Managing this for the kids is very difficult. Normally you need to do a gentle supportive transition but this isn’t going to be possible here. It may be that a clean break whilst not ideal is better for them than being exposed to possible friction.

I have had to do this once in 16 years of employing child carers. It is vile but survivable. But there is no way back from that email: whether it was a family member, friend or employee. And that’s the test you need to use.

Blondeshavemorefun · 14/05/2019 22:10

Dear god !! Just read your updates

She is unhinged !!!

I would pay her 4w notice or whatever is in contract

And get rid of ASAP

Not sure what laws /rights live in have - maybe a week to find elsewhere to live

Plus

Hope you had a good agreement written up for loan

Jedeye · 14/05/2019 22:26

OP what a mess. You have to move her out as soon as possible. She will look back one day and realise how good she had it with you. She’s behaving like a teenager not a woman of 27.

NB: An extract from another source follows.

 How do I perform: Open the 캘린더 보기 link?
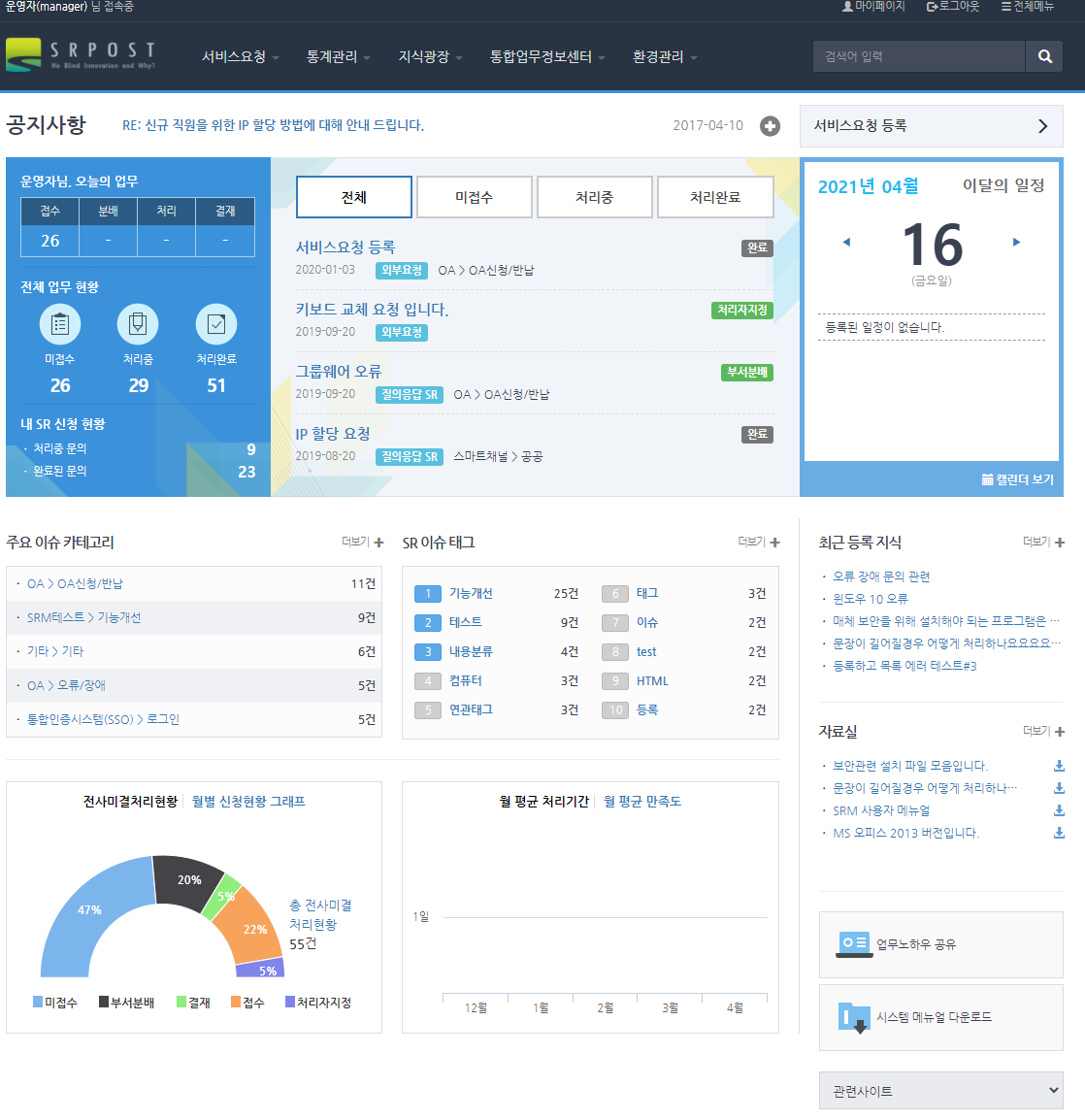(x=1017, y=479)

It will be difficult but worth you can relax again in your own house.

legolimb · 14/05/2019 22:33

It sounds like it's definitely time for her to leave.

Isuxasanannyboss · 14/05/2019 23:07

DH and I agreed that for the best of everyone involved specially the children but also ourselves it’s better to give her a month notice, make the transition out as civilised as possible and avoid more drama. If she had kept her mouth shout I would be blissfully unaware of how much hatred she’s got and would think she was lovely with the kids. For my own sanity I will focus on the good things.
Funny one will be writing a recommendation letter.

OP posts:
Jedeye · 14/05/2019 23:14

I wouldn’t write a recommendation letter OP I would feel too bad for the next family.